(Exercise aim) All lines from the one containing "The image size is (536, 364)." to the final line of the material should be retyped exactly. Nothing else belongs in the response.

[[ The records, beginning ]]

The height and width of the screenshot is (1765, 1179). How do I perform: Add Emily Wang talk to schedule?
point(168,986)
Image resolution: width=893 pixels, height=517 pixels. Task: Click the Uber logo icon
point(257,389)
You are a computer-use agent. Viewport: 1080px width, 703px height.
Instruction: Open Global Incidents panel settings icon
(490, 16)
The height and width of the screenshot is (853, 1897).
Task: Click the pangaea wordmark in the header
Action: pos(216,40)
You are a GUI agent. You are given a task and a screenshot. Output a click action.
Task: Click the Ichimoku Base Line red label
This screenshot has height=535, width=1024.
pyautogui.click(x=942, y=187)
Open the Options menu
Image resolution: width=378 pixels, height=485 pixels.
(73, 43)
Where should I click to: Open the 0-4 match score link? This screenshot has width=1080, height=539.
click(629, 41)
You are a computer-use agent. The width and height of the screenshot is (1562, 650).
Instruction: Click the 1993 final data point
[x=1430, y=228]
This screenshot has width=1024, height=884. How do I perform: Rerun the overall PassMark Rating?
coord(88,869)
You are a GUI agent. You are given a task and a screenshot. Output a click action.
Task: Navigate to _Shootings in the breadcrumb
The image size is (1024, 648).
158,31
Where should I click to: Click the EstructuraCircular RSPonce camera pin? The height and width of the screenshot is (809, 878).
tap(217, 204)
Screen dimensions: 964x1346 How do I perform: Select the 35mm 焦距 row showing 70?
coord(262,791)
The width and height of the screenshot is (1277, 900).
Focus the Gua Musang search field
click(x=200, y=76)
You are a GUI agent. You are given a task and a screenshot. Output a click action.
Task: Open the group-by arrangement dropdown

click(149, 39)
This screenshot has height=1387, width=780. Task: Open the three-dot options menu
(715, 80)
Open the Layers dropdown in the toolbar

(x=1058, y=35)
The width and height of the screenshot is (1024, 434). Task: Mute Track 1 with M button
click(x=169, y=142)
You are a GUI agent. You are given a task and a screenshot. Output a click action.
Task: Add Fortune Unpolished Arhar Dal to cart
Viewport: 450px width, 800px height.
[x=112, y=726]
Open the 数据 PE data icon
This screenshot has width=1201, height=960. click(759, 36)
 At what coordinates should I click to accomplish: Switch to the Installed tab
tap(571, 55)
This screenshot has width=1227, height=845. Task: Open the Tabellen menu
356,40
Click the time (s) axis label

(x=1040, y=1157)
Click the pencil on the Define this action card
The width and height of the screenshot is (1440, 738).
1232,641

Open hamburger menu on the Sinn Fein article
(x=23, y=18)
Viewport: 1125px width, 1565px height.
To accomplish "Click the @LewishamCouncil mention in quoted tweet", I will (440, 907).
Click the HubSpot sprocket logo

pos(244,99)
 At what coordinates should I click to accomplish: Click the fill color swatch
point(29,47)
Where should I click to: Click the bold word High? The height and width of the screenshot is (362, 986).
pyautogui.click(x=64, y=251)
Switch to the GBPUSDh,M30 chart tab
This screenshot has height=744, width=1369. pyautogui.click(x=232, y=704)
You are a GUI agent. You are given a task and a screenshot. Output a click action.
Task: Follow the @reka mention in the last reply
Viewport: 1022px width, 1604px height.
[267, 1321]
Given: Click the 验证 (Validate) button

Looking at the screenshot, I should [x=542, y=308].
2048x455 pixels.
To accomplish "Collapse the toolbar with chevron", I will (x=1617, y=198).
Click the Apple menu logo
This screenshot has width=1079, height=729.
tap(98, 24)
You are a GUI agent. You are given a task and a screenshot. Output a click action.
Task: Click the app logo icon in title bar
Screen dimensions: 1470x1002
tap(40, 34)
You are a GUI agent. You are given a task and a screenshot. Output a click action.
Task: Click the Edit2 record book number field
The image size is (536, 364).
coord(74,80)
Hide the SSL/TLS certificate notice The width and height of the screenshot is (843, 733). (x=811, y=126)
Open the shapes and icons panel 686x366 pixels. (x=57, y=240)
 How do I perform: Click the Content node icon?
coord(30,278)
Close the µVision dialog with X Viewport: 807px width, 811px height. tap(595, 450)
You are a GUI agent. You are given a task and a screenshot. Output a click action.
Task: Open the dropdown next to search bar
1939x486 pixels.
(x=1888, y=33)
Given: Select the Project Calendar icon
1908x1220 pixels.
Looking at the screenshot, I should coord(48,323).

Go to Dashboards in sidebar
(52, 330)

[[ The records, end ]]

(Task result)
The image size is (536, 364).
coord(74,80)
Hide the SSL/TLS certificate notice The width and height of the screenshot is (843, 733). (x=811, y=126)
Open the shapes and icons panel 686x366 pixels. (x=57, y=240)
 How do I perform: Click the Content node icon?
coord(30,278)
Close the µVision dialog with X Viewport: 807px width, 811px height. tap(595, 450)
You are a GUI agent. You are given a task and a screenshot. Output a click action.
Task: Open the dropdown next to search bar
1939x486 pixels.
(x=1888, y=33)
Given: Select the Project Calendar icon
1908x1220 pixels.
Looking at the screenshot, I should coord(48,323).

Go to Dashboards in sidebar
(52, 330)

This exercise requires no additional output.